Stored data entries:
==*==
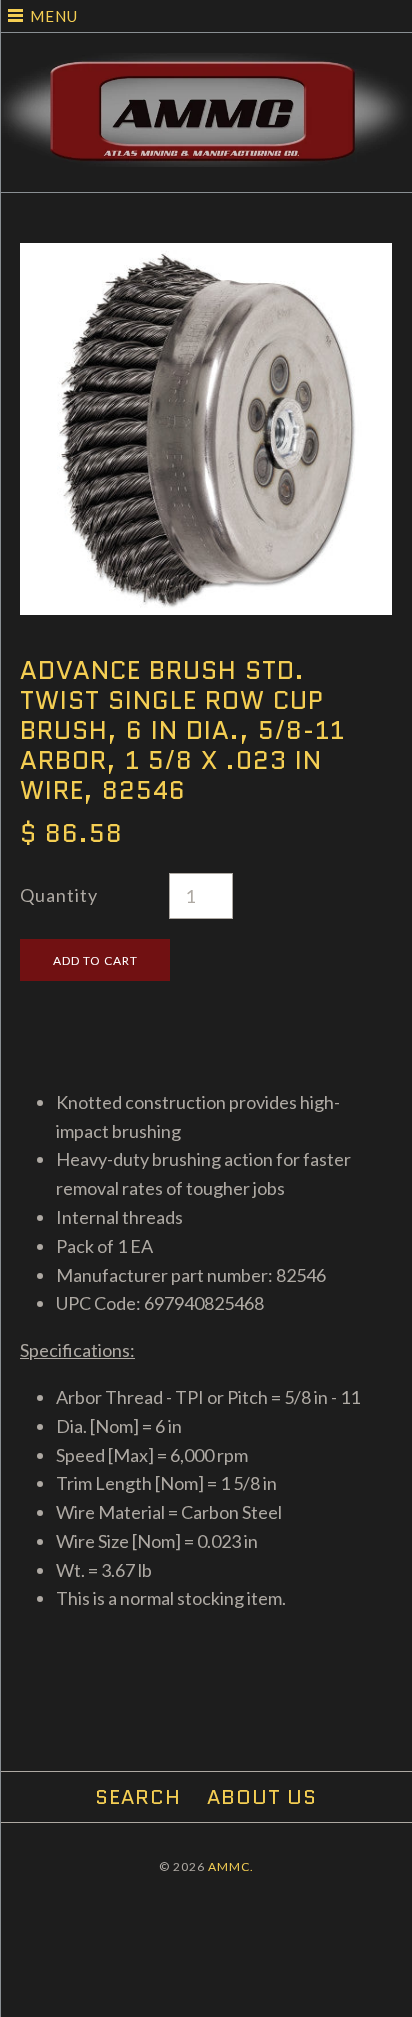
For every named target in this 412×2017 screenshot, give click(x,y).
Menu (54, 16)
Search (138, 1797)
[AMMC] (206, 67)
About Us (262, 1797)
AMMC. (231, 1866)
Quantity (59, 895)
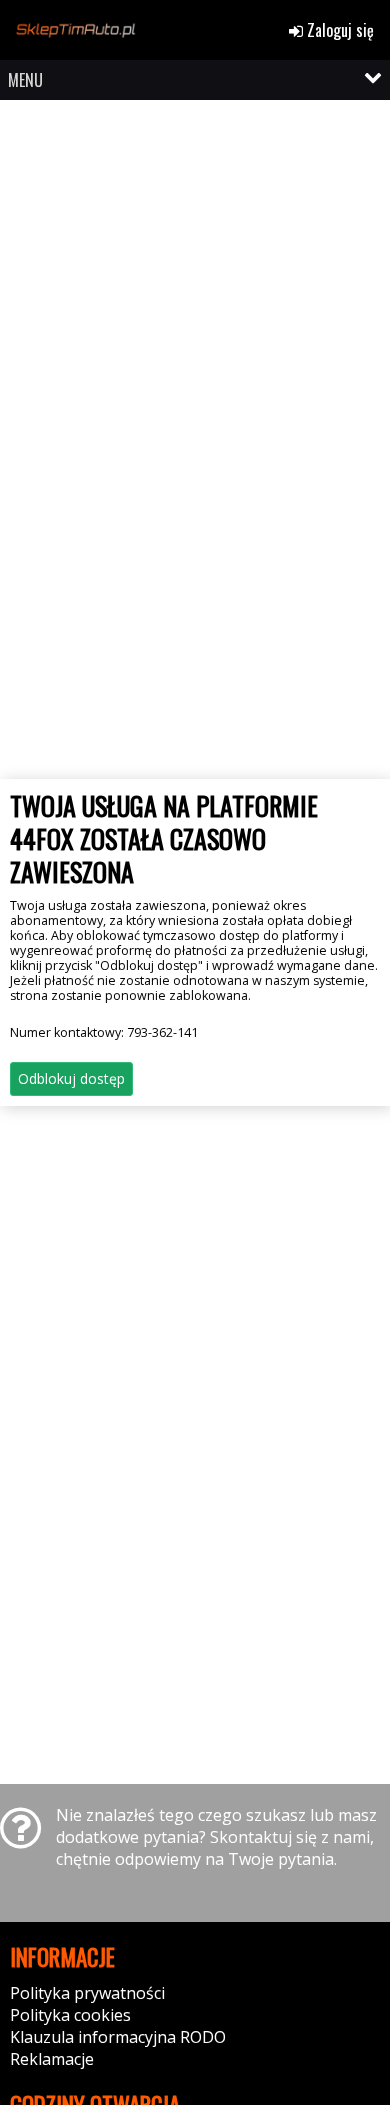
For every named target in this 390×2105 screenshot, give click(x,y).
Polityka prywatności (87, 1993)
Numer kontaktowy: (104, 1032)
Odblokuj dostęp (71, 1078)
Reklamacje (52, 2059)
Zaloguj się (338, 30)
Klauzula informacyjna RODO (118, 2037)
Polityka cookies (70, 2015)
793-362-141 (162, 1032)
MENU (25, 80)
==*==
**TASK STATEMENT**
Nothing but an exact repeat of the records, pictures excluded, belongs in the answer.

**REPLY TO THE EXERCISE**
For every named target in this 412×2017 screenshot, give click(x,y).
Menu (54, 16)
Search (138, 1797)
[AMMC] (206, 67)
About Us (262, 1797)
AMMC. (231, 1866)
Quantity (59, 895)
For every named target in this 390×2105 screenshot, give click(x,y).
Polityka prywatności (87, 1993)
Numer kontaktowy: (104, 1032)
Odblokuj dostęp (71, 1078)
Reklamacje (52, 2059)
Zaloguj się (338, 30)
Klauzula informacyjna RODO (118, 2037)
Polityka cookies (70, 2015)
793-362-141 (162, 1032)
MENU (25, 80)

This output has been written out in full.